By contrast, flying on private jets is a breeze. You drive directly onto the tarmac at an uncrowded aviation field and leave when it suits you. Delays? There are no delays. And of course, it's safer, or that's what executives pretend. In the wake of 9/11, companies have tended to justify the use of private aircraft by top executives on security grounds.
Once you've gone private, it's very difficult to go back. Such is the allure of private planes that not even Warren Buffett, the famously frugal founder of Berkshire Hathaway, could resist. He enjoyed his experience with the fractional jet ownership company NetJets so much, he bought the company.
There's no evidence that Peta Wilson succumbed to Tim Rigas' charms because of the size of his plane. Business journalists are more easily seduced. The classic Fortune or Business Week CEO puffer starts with the reporter sitting on the corporate jet with Carly Fiorina or Buffett. Offering the plane ride is a brilliant move by public relations executives. Journalists are more excited about logging a few hours on the jet than with logging a few hours of face-time with the boss.
For executives, flying off the grid has become a major obsession. Former Tyco CEO Kozlowski may not have known his own Social Security number, or how many options he received in 2001. But had he been called to testify, Kozlowski surely could have rattled off every plane in Tyco's fleet.

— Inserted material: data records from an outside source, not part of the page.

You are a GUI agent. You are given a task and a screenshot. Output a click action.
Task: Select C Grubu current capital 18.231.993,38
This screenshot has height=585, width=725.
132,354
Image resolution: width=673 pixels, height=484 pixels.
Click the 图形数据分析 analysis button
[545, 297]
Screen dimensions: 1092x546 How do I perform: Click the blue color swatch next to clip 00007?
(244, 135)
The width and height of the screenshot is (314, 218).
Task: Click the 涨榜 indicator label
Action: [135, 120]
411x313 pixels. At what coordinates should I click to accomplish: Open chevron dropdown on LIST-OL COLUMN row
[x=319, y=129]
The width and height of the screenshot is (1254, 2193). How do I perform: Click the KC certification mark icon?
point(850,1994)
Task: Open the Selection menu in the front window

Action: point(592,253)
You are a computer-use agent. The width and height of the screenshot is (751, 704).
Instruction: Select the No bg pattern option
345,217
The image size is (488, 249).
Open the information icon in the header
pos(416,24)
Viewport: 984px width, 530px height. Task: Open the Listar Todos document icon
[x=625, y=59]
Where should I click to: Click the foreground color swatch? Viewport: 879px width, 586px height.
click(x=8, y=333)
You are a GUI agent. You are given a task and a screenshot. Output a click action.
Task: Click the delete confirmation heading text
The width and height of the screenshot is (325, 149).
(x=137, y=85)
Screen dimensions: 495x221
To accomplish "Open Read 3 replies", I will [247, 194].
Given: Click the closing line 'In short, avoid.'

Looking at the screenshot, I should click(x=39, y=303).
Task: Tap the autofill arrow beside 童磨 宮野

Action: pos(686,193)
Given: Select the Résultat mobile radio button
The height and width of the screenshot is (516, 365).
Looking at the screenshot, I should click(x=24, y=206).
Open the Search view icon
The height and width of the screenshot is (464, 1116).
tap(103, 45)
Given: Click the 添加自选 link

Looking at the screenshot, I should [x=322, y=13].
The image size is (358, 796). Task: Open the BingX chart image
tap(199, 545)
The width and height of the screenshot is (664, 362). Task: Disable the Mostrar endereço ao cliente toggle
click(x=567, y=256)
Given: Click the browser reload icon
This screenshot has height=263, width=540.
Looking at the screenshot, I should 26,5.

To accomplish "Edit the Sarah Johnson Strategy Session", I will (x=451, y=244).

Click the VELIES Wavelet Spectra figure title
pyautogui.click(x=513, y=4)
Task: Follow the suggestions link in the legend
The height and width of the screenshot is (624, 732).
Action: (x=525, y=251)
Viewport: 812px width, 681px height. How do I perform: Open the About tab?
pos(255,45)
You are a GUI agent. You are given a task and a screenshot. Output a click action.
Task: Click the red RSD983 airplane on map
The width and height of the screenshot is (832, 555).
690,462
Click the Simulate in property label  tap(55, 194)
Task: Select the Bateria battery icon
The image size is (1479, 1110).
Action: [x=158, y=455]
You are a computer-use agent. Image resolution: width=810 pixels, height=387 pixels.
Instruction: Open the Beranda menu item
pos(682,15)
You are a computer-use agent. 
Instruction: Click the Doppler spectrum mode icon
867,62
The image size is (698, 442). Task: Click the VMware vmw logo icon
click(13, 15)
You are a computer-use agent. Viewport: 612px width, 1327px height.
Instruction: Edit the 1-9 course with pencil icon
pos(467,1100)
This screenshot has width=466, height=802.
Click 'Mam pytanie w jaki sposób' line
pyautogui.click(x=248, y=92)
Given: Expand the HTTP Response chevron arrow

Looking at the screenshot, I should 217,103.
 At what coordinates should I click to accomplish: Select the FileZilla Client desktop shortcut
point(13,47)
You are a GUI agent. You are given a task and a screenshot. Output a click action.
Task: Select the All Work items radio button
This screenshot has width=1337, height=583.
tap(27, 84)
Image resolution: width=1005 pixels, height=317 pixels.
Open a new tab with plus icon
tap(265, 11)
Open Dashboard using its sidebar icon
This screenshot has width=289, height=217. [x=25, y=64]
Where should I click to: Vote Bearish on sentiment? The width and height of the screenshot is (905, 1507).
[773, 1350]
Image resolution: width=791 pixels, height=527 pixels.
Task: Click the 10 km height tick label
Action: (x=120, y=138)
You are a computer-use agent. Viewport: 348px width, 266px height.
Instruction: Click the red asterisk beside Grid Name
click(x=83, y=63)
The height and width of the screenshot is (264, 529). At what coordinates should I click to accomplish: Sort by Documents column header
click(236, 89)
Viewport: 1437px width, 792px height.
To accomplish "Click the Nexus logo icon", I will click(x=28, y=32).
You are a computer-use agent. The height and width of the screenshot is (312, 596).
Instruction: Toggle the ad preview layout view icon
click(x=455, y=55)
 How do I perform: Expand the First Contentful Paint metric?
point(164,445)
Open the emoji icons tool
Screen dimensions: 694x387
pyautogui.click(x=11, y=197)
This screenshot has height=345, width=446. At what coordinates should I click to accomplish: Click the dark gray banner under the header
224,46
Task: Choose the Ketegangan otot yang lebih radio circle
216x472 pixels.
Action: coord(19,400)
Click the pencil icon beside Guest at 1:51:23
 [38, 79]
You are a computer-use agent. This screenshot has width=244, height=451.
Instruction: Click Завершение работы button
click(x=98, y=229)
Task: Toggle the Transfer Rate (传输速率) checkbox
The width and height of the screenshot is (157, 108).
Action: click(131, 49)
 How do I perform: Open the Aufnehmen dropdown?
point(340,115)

Perhaps the most telling anecdote about private jets comes from the best of the books about Enron, The Smartest Guys in the Room. It finds Enron Chairman Ken Lay working intently in his office. Enron's stock is plummeting. Serious questions are being raised about Enron's viability. And what is Lay doing? He is carefully examining fabric swatches for Enron's newest plane. Lay may plausibly claim to have known nothing of the Raptor partnerships that torpedoed the company he built. But nobody—nobody—will ever accuse Lay of not knowing if the plane's interior was brown leather or black.